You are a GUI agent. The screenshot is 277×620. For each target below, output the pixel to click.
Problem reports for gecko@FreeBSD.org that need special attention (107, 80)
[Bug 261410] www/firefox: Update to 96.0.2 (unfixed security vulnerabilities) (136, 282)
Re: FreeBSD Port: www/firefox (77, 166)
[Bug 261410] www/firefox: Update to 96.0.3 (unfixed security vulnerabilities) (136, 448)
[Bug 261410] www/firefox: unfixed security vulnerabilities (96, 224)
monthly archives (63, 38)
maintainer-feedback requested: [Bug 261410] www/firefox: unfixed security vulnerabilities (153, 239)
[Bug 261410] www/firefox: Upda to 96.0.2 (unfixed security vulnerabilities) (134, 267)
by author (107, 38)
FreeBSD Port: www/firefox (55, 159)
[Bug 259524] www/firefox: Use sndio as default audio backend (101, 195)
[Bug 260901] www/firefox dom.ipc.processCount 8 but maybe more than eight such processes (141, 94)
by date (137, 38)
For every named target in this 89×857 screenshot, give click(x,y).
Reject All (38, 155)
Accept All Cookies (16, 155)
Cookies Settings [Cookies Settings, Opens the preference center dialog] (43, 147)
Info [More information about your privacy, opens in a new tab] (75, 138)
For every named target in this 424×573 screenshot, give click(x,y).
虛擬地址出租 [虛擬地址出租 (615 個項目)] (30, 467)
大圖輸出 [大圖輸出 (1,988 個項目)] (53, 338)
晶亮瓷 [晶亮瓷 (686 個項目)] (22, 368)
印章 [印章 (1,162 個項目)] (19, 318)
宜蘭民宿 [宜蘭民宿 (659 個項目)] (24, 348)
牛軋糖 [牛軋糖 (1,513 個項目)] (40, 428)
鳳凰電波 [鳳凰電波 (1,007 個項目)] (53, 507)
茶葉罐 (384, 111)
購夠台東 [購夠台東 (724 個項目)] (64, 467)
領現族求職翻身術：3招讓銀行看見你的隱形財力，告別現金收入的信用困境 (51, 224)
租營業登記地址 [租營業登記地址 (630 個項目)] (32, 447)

__________

■ To do:
Copy out verbatim the items starting at the line that contains "鳳凰電波 [鳳凰電波 (1,007 個項目)] (53, 507)" and ending at the final line of the items, including both of those lines.

■ Solved exercise:
鳳凰電波 [鳳凰電波 (1,007 個項目)] (53, 507)
茶葉罐 (384, 111)
購夠台東 [購夠台東 (724 個項目)] (64, 467)
領現族求職翻身術：3招讓銀行看見你的隱形財力，告別現金收入的信用困境 (51, 224)
租營業登記地址 [租營業登記地址 (630 個項目)] (32, 447)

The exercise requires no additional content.